И когда все это было закончено, когда Волков ответил на вопросы общевойсковых командиров, когда рассказал о Курашеве и Нортове, о Поплавском — сухо и скупо — упоминая одни факты и цифры, маршал вздохнул. И, называя командующего округом не по званию, а по фамилии, сказал, что будет сейчас у Волкова и чтобы побеспокоились о, тех, кто прилетел с ним, лично же о нем беспокоиться не надо. При этом он глянул поверх голов присутствующих на Волкова, и усмешка вновь тронула краешки его сухих, острых глаз.
— У меня сложилось впечатление, что это тщательно продуманная, скоординированная операция, — сказал маршал, возвращаясь к главной теме разговора. — Наше правительство твердо проводит курс на установление нормальных, добрососедских отношений.
Все молчали некоторое время. И Волков вдруг вспомнил Поплавского и понял, почему вспомнил: там, ночью, на аэродроме, Поплавский не договаривал, видя в нем, Волкове, так же как они сейчас в маршале видели, человека, от которого зависит ясность в душе.
— А вообще… его следовало бы сбить. Комплексом, — после того, как они остались вдвоем, сказал маршал. — Я все время думаю — надо было проучить наглецов. Сбить уверенность в безнаказанности.
— Если бы их машина пошла хотя бы немного западнее, — сказал Волков хрипло, — я бы так и сделал.
Указка замерла в руках маршала. Он зорко поглядел на Волкова и усмехнулся уже совсем открыто.
Они еще долго говорили о делах. И маршал сказал:
— Я привез орден твоему летчику и майорские погоны. И выговор командиру его — Поплавскому.
— Это значит и мне, — сказал Волков.
— Значит и тебе, — тихо согласился маршал. — А ты привык ордена получать?
Это маршал произнес с веселой, грубоватой злостью. Но тут же, помолчав, добавил:
— То же самое я отношу и к себе, Волков.
Волков не знал, что маршал подумал в эту минуту: «Нет, все правильно. И хорошо, что у них здесь хватило выдержки. А что им трудно пришлось — на то и военная служба». И маршал вспомнил один эпизод из первых месяцев Великой Отечественной войны.

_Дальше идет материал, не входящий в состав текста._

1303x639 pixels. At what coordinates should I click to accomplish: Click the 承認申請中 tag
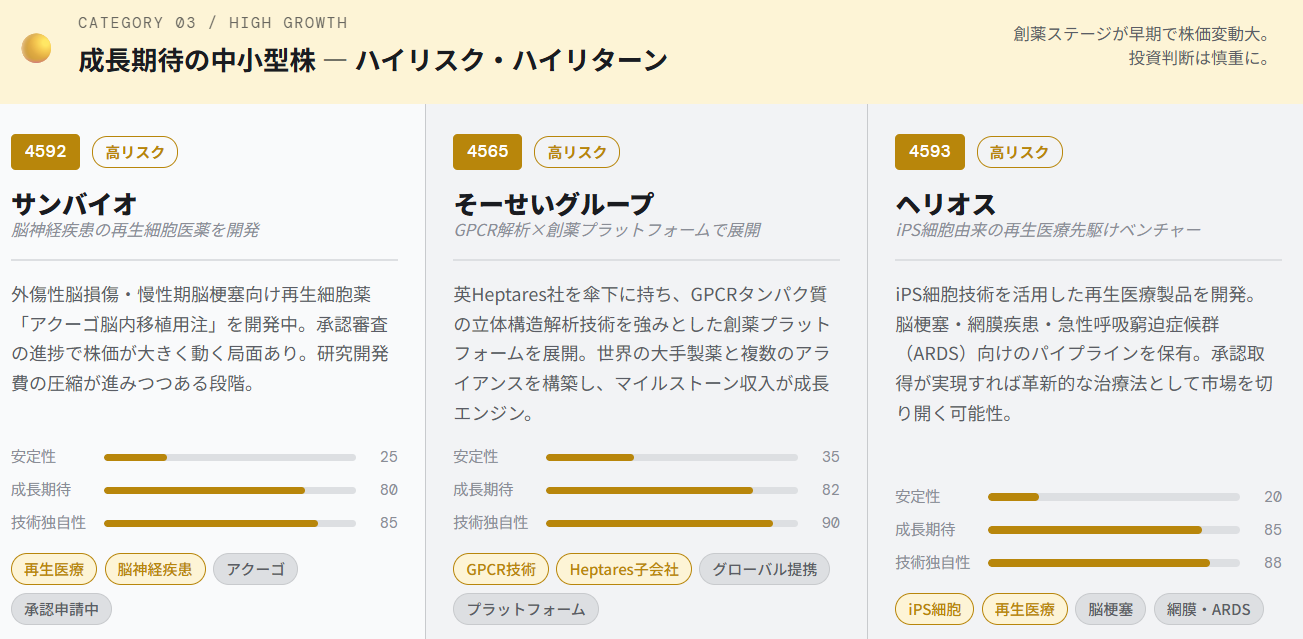coord(62,609)
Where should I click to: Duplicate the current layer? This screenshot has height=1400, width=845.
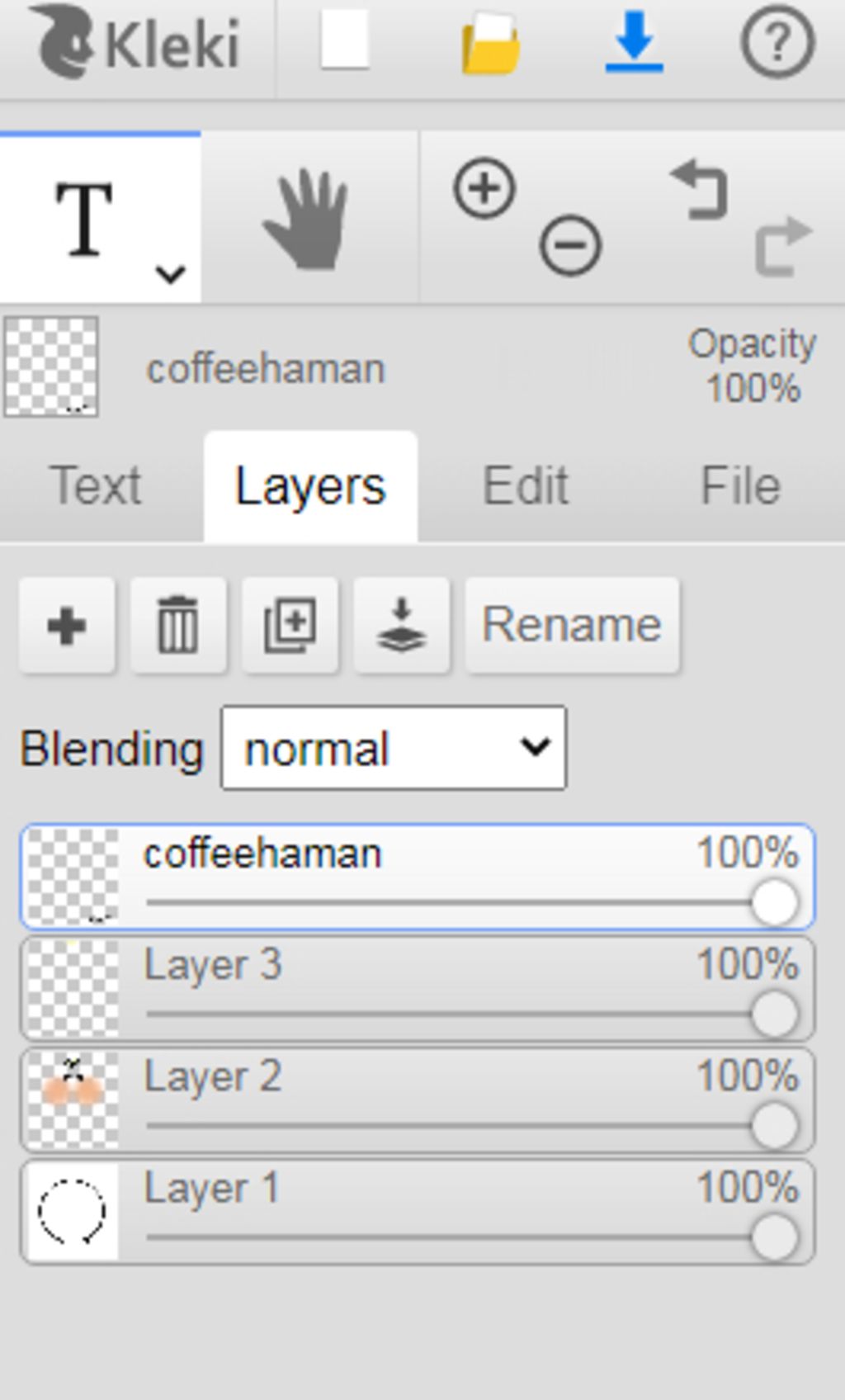(290, 626)
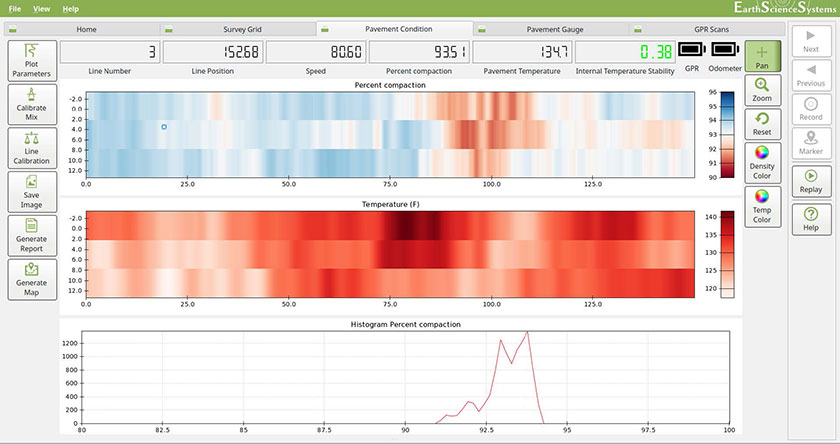Open the View menu

(x=42, y=9)
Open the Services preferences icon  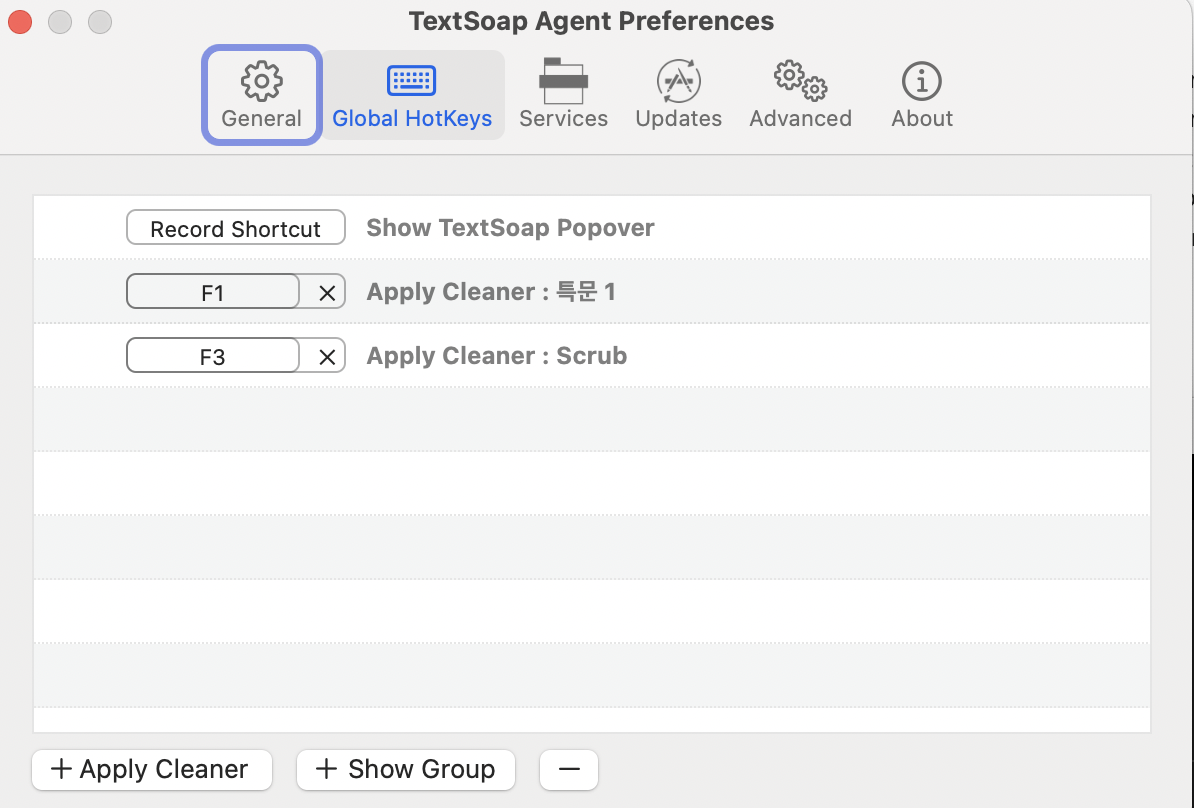[x=563, y=81]
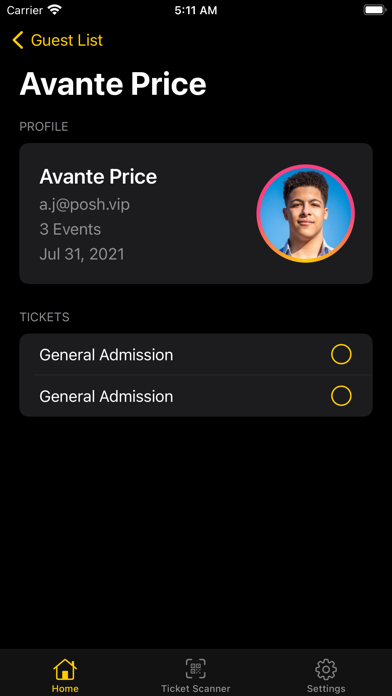This screenshot has height=696, width=392.
Task: Go back to Guest List
Action: [x=67, y=40]
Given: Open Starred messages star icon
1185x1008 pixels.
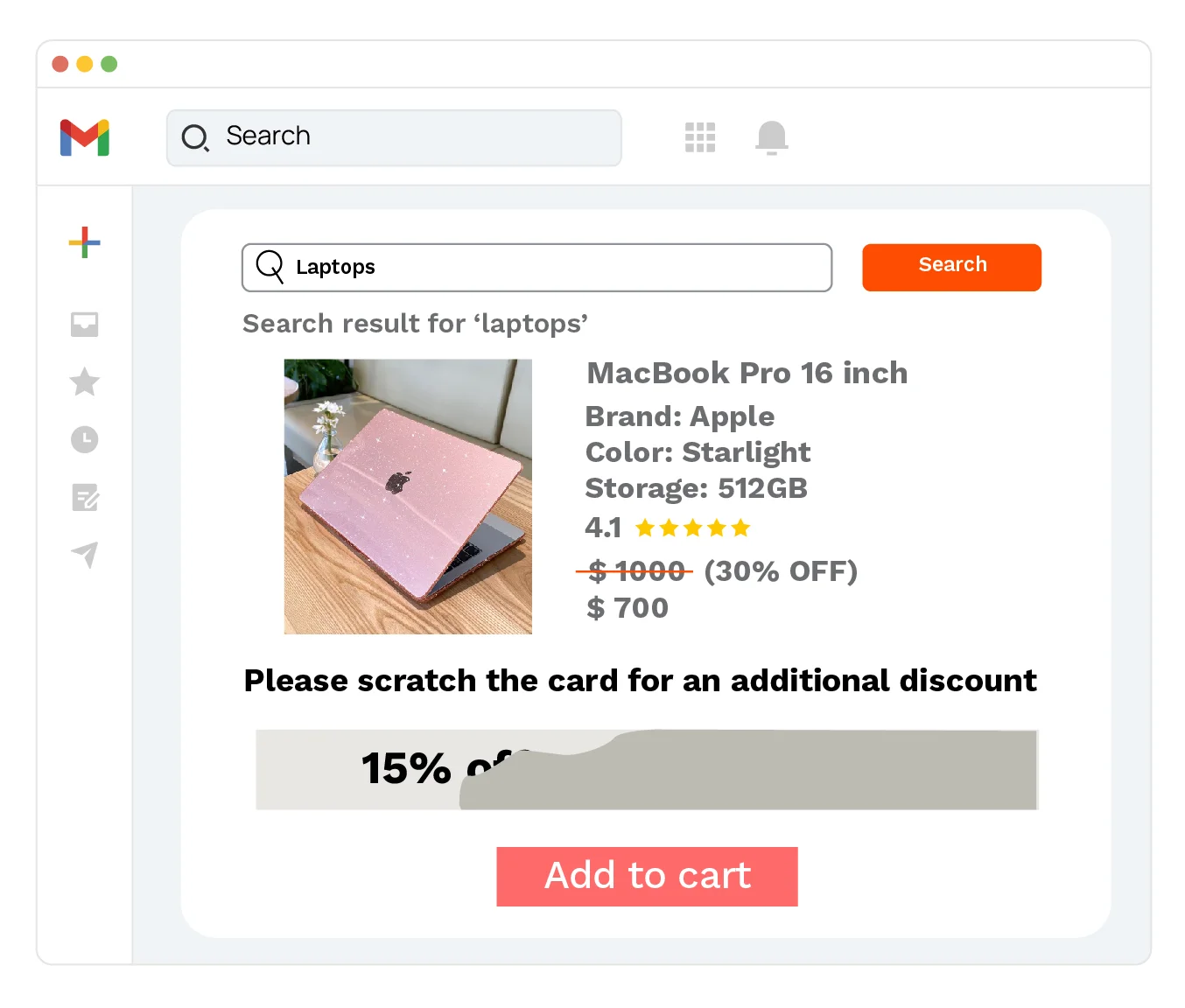Looking at the screenshot, I should (x=85, y=382).
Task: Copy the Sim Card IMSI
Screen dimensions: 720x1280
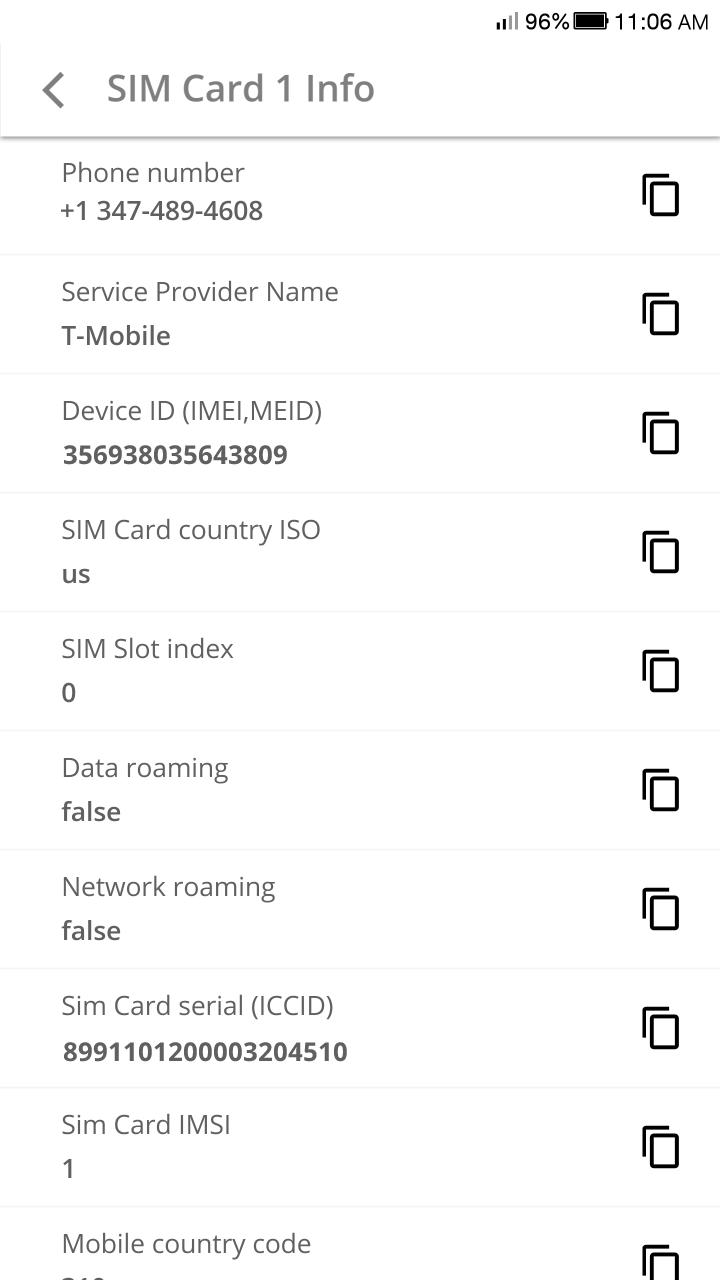Action: [660, 1147]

Это было в штабе войск Западного направления. Он, тогда еще полковник — с четырьмя шпалами на голубых петлицах, — подготовив все к перебазированию остатков своей авиадивизии далее в глубь территории страны, пришел доложить об этом командованию.
Посередине широкого и низкого помещения стоял, широко расставив ноги, незнакомый ему военный. Он стоял спиной к двери, в которую вошел полковник, и, видимо, только что кончил говорить и смотрел теперь на карту с последними данными оперативной обстановки, прикрепленную к школьной доске, и рука его, которой он упирался в бок, сжимала короткую, как штык, указку.
А по краям у стола сидели другие военные. Было так тихо, что полковник, войдя, услышал тревожный стук собственного сердца.
Скрипнув сапогами, военный обернулся на его шаги. И его глубоко посаженные глаза стриганули вошедшего из-под высокого лба.